◆ MATERIAL PROVIDED ◆
★ ★ ★ ★ ★ ★ ★

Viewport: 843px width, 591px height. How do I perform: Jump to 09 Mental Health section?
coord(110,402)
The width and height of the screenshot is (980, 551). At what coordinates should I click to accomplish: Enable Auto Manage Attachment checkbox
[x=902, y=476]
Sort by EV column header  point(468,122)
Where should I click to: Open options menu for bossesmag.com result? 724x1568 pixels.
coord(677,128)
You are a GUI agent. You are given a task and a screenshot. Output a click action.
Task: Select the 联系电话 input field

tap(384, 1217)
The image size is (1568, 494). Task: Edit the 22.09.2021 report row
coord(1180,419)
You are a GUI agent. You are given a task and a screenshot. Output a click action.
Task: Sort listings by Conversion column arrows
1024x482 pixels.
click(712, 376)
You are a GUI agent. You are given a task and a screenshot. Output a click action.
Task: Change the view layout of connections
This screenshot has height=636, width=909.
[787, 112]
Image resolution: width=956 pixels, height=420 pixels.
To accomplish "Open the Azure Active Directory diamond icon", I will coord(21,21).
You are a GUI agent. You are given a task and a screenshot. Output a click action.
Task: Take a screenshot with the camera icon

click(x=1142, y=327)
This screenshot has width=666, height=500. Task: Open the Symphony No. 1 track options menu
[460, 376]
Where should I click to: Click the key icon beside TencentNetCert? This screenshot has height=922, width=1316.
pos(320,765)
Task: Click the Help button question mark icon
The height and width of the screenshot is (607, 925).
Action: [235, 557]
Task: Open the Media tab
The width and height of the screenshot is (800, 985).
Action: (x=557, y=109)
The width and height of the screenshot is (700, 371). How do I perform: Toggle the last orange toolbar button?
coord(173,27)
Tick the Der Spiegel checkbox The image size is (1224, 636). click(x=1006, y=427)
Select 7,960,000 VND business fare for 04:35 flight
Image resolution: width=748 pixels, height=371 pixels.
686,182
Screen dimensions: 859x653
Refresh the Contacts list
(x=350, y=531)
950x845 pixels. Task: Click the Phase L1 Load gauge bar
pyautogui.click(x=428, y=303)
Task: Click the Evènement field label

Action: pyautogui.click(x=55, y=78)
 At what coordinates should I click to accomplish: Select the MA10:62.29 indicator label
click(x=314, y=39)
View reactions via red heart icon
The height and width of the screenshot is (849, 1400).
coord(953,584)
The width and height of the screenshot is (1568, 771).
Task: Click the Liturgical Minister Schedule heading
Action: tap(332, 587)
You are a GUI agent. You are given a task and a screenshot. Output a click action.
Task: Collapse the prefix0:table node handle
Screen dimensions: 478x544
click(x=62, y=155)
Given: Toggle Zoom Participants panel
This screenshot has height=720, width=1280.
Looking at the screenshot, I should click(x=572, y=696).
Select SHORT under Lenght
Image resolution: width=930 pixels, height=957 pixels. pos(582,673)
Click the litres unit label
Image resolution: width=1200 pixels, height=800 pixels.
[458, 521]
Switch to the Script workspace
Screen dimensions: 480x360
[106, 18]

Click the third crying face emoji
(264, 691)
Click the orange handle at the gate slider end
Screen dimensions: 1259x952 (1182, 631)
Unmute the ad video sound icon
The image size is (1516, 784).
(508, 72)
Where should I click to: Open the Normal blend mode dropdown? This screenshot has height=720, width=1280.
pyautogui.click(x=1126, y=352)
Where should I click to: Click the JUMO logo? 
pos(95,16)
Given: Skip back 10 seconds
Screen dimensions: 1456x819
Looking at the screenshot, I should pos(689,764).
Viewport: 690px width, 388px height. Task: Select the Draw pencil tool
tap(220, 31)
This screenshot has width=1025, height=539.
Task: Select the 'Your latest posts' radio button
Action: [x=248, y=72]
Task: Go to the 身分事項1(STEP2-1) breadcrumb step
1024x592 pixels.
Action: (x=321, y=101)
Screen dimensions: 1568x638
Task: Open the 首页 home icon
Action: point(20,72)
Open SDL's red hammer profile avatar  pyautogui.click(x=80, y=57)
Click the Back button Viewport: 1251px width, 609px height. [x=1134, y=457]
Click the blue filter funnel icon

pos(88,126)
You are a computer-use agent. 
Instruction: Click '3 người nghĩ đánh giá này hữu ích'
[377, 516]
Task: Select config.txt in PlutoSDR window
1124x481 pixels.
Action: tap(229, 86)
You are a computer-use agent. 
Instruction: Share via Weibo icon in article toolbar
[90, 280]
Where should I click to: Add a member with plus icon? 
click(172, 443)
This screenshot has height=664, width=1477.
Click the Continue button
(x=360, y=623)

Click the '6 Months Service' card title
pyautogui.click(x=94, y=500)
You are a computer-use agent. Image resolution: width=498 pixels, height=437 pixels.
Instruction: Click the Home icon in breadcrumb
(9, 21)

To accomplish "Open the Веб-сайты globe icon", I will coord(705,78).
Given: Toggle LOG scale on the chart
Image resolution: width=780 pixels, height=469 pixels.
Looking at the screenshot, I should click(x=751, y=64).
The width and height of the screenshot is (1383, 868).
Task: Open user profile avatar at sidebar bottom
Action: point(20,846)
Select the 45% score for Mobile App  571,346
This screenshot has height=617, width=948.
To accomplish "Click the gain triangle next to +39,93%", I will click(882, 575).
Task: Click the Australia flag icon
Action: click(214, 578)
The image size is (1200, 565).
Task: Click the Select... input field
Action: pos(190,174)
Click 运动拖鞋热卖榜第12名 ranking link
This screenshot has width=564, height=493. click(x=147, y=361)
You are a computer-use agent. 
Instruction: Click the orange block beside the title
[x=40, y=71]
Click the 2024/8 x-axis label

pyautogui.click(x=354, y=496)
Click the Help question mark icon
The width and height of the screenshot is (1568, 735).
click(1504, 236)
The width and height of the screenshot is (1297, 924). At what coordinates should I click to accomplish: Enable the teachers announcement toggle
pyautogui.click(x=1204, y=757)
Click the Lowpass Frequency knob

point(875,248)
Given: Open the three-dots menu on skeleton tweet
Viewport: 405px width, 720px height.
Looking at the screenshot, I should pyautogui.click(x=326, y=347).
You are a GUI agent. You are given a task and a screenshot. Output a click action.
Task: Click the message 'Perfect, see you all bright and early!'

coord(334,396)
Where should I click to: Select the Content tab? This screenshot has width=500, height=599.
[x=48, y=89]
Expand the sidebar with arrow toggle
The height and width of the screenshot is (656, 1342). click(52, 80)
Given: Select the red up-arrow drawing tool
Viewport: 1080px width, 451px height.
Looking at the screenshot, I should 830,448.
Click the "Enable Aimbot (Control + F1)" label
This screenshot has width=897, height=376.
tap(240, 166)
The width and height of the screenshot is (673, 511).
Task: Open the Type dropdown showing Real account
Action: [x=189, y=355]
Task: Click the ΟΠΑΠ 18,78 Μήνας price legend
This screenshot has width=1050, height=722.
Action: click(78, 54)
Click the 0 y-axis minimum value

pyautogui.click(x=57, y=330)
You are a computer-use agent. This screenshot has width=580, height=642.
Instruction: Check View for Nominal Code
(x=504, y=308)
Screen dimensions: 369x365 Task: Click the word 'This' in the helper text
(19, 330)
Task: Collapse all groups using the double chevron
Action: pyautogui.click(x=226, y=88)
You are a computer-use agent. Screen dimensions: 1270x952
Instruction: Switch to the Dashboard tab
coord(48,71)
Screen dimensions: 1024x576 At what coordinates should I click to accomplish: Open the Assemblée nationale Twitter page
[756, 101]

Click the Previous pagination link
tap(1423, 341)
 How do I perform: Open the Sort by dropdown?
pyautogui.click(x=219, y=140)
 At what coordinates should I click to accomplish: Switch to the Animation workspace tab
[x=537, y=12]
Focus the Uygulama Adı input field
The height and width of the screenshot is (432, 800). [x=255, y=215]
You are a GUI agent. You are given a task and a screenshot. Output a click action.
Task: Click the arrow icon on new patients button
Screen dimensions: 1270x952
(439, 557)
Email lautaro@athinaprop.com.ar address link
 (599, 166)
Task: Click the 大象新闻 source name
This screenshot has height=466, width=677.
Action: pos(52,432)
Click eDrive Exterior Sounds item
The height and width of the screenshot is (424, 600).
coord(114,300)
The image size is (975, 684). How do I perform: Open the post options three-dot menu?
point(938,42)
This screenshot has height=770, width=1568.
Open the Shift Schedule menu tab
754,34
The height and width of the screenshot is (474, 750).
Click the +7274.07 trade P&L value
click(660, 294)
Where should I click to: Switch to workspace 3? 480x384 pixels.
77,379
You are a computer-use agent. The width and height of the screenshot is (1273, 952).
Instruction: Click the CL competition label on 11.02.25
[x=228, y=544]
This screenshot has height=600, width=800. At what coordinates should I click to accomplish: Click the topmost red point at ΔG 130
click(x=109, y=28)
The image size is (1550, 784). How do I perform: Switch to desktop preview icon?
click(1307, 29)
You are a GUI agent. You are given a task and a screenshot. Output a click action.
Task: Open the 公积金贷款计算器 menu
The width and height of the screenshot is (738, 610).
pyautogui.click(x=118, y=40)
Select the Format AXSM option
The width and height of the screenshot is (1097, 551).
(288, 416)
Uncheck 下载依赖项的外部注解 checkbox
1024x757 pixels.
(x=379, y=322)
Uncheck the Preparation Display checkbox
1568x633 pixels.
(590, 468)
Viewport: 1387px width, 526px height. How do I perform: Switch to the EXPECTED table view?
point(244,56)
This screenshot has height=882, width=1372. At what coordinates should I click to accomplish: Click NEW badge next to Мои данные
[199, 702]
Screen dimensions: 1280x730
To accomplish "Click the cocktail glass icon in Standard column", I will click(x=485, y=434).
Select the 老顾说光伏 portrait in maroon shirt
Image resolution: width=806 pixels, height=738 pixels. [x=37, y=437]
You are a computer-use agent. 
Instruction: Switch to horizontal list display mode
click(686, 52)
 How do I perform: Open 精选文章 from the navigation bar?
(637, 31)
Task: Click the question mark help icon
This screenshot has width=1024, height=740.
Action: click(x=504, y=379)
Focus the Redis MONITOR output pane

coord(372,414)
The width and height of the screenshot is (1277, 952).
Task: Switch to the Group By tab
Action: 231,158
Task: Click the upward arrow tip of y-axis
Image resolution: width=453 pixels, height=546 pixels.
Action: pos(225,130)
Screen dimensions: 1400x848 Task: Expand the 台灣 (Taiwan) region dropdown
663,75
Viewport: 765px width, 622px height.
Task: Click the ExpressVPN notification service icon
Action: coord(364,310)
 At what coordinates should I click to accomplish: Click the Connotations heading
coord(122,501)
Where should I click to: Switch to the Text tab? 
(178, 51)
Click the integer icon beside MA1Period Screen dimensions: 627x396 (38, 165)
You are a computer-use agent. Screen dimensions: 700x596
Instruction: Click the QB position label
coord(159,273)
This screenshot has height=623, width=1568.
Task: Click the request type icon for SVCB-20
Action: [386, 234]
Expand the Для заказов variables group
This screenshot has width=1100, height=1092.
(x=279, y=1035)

★ ★ ★ ★ ★ ★ ★

◆ TASK ITEM ◆
All lines from the beginning of the entries through the line marked "Sort by EV column" are to be output exactly; nothing else belongs in the answer.

◆ COMPLETED TASK ◆
Viewport: 843px width, 591px height. How do I perform: Jump to 09 Mental Health section?
coord(110,402)
The width and height of the screenshot is (980, 551). At what coordinates should I click to accomplish: Enable Auto Manage Attachment checkbox
[x=902, y=476]
Sort by EV column header  point(468,122)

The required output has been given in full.